Directive |
From the records below, keep only the lines that contain the string "Point" and copy each of them in full. Treat uppercase and lowercase letters as different.

┌──

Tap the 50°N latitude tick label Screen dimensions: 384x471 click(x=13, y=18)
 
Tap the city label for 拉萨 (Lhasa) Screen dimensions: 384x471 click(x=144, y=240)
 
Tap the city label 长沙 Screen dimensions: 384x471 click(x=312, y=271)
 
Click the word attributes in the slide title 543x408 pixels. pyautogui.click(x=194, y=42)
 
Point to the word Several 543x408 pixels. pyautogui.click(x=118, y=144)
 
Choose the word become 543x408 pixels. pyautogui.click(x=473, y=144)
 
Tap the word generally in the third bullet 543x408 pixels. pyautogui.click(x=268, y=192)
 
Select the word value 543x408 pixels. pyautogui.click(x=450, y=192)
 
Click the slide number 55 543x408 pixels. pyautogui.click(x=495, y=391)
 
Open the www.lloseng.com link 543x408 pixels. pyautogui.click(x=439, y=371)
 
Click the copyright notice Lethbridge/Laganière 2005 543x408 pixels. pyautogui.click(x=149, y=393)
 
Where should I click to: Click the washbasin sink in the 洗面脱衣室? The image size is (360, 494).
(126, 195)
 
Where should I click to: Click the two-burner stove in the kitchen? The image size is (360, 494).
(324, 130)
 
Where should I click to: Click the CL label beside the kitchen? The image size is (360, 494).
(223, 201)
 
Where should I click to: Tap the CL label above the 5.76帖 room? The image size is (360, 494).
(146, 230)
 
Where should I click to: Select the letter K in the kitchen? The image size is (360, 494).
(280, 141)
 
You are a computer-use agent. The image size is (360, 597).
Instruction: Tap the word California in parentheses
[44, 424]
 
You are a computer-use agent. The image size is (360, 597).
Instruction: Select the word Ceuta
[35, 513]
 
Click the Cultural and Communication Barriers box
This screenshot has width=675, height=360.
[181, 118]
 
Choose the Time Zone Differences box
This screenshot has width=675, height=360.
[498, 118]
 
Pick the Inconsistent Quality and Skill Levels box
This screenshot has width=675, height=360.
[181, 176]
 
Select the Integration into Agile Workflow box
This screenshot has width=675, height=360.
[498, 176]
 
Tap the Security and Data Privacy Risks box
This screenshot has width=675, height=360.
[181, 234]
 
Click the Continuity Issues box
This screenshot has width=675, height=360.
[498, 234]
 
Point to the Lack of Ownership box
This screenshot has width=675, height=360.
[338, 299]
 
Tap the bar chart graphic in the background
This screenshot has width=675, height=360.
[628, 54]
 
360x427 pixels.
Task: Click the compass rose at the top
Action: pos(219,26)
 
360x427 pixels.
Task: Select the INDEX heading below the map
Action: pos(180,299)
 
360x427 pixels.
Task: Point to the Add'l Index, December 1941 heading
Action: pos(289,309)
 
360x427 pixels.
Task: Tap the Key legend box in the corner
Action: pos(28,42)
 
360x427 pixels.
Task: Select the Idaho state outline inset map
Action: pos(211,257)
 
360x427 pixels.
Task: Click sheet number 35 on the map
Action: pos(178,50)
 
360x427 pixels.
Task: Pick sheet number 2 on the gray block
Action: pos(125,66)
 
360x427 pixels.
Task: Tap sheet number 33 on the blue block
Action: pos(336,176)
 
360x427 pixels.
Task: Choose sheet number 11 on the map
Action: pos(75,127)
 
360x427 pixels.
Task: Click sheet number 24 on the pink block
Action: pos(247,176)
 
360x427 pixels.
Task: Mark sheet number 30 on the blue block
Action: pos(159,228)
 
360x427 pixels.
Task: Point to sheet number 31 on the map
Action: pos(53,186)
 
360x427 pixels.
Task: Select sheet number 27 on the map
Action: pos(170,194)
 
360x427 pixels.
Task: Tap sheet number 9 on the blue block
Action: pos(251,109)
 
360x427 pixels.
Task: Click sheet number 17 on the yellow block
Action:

└──

Answer to this task |
Point to the word Several 543x408 pixels. pyautogui.click(x=118, y=144)
Point to the Lack of Ownership box
Task: Point to the Add'l Index, December 1941 heading
Task: Point to sheet number 31 on the map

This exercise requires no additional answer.